EXERCISE PROMPT — Your answer should consist only of the lines below from the one with "Tailor Made Tours (301, 468)" through the one with "Change your place", copied exactly.

EXCERPTED DATA —
== Segment start ==
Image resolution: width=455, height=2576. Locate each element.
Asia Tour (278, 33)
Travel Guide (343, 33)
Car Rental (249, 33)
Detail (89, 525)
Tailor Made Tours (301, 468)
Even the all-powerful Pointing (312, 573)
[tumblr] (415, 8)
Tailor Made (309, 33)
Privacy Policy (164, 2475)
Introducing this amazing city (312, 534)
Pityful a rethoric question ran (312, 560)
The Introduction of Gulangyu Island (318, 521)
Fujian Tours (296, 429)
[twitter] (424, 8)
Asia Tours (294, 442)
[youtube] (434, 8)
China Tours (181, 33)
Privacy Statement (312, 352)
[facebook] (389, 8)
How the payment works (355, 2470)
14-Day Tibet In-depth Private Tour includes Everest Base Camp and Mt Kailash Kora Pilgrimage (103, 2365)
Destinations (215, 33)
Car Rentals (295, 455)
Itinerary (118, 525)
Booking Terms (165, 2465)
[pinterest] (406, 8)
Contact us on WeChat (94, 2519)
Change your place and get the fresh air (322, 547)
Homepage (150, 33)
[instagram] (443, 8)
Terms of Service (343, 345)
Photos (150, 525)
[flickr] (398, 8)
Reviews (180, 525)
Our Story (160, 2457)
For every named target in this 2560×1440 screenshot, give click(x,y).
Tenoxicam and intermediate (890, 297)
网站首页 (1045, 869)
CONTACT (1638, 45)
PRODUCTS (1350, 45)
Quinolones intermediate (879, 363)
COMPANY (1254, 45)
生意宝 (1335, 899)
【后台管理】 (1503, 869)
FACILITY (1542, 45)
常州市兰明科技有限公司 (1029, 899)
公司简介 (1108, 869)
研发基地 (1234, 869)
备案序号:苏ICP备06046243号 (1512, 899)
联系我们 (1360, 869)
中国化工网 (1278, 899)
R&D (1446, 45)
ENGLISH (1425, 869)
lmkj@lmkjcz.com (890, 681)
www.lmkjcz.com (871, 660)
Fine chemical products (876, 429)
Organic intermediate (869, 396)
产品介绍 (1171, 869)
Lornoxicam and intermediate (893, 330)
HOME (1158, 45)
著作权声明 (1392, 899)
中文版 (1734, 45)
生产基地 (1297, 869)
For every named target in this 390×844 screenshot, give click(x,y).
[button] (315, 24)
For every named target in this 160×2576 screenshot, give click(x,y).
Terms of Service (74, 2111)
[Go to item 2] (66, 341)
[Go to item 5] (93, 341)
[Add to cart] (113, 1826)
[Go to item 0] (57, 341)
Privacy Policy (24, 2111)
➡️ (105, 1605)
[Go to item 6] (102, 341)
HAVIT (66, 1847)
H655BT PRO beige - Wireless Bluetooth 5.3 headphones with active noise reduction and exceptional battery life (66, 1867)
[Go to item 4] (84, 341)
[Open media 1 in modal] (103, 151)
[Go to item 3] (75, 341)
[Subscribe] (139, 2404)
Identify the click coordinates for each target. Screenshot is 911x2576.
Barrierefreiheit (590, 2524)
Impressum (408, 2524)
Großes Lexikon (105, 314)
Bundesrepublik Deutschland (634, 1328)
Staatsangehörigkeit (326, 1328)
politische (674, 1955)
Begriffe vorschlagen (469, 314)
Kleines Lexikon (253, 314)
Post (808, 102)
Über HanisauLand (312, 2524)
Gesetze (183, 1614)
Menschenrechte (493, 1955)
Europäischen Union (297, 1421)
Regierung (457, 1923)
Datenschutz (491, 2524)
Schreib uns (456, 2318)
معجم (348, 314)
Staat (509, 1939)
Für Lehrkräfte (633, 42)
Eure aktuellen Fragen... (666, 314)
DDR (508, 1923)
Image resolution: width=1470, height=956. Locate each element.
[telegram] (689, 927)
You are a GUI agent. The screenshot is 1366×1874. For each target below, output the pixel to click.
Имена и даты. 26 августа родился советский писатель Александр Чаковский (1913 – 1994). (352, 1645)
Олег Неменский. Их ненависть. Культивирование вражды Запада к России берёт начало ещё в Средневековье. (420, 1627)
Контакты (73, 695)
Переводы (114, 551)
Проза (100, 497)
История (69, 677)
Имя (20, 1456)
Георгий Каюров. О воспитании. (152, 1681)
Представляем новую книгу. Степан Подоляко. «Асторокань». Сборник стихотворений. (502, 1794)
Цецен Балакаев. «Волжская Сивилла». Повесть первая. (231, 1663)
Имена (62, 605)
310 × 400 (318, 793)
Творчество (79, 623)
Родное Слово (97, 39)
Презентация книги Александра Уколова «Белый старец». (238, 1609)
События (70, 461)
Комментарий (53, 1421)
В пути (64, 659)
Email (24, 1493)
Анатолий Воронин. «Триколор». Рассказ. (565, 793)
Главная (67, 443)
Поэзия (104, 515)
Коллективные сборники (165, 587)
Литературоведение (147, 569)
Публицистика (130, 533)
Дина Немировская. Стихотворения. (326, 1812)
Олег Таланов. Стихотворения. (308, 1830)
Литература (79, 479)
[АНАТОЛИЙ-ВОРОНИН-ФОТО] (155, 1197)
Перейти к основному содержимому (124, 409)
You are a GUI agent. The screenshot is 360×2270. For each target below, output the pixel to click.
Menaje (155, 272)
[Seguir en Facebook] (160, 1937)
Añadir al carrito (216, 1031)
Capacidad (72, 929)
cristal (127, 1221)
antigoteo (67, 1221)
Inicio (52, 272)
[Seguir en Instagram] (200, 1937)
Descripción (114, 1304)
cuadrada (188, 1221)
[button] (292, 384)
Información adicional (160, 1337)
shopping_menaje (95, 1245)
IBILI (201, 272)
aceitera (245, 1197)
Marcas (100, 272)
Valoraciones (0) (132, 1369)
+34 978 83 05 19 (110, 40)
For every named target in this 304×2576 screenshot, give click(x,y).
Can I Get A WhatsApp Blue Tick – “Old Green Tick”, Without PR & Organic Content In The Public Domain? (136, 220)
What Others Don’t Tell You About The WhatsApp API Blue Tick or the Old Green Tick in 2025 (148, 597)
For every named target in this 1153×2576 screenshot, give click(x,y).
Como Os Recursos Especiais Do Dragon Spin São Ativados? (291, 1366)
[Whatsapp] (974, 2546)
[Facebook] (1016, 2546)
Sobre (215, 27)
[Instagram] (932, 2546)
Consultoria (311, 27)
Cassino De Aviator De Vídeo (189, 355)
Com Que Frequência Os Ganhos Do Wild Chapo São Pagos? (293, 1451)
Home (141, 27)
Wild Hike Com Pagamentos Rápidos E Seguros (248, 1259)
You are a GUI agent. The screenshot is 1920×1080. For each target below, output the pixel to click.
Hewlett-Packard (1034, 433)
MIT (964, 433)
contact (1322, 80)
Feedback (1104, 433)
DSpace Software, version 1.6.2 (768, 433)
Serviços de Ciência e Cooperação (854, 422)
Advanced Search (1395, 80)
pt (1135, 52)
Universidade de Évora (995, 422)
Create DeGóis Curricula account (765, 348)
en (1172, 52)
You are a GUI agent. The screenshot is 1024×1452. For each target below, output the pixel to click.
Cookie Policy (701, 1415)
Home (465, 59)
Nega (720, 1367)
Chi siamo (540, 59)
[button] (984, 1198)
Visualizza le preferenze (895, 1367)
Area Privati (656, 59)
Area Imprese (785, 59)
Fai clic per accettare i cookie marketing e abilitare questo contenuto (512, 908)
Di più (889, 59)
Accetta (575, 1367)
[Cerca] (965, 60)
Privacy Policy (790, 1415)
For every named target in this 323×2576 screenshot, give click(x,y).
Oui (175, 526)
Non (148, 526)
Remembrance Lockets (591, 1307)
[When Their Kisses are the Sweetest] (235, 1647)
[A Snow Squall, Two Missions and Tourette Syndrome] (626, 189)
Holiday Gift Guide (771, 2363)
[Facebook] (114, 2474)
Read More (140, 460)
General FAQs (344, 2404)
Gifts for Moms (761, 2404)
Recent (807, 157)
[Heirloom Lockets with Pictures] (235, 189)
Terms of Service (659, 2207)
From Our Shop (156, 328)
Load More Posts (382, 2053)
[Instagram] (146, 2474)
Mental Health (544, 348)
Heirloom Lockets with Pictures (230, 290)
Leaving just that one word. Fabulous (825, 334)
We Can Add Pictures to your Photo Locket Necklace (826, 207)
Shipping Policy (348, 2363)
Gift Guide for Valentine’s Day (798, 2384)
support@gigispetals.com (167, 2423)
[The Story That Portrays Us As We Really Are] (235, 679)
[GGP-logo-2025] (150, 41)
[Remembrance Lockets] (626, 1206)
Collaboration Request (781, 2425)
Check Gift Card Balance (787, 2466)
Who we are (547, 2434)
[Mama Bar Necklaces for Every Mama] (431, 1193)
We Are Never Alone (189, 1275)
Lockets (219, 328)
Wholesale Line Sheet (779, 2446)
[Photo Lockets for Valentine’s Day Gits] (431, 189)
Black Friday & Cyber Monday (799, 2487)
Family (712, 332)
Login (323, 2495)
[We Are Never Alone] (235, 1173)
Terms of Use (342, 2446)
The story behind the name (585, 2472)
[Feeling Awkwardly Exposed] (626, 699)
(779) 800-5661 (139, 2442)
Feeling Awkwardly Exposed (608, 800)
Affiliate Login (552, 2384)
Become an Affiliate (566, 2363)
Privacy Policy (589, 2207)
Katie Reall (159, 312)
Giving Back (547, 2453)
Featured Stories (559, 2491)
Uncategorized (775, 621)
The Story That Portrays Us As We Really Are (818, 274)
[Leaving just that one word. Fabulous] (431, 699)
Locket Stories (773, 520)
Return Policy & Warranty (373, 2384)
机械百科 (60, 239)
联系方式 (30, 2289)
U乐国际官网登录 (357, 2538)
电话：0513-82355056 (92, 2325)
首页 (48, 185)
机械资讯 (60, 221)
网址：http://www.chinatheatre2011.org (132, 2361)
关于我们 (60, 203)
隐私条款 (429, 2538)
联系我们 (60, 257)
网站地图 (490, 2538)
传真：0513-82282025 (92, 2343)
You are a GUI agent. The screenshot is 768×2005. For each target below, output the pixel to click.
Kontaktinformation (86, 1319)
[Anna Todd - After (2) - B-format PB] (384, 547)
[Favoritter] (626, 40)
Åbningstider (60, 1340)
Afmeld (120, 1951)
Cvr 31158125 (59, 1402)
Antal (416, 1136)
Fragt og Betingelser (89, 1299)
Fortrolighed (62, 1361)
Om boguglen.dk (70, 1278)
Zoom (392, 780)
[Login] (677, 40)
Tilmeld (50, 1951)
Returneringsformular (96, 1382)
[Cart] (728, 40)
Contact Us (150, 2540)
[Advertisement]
== Segment end ==
SOLUTION TO THIS EXERCISE —
Tailor Made Tours (301, 468)
Even the all-powerful Pointing (312, 573)
[tumblr] (415, 8)
Tailor Made (309, 33)
Privacy Policy (164, 2475)
Introducing this amazing city (312, 534)
Pityful a rethoric question ran (312, 560)
The Introduction of Gulangyu Island (318, 521)
Fujian Tours (296, 429)
[twitter] (424, 8)
Asia Tours (294, 442)
[youtube] (434, 8)
China Tours (181, 33)
Privacy Statement (312, 352)
[facebook] (389, 8)
How the payment works (355, 2470)
14-Day Tibet In-depth Private Tour includes Everest Base Camp and Mt Kailash Kora Pilgrimage (103, 2365)
Destinations (215, 33)
Car Rentals (295, 455)
Itinerary (118, 525)
Booking Terms (165, 2465)
[pinterest] (406, 8)
Contact us on WeChat (94, 2519)
Change your place and get the fresh air (322, 547)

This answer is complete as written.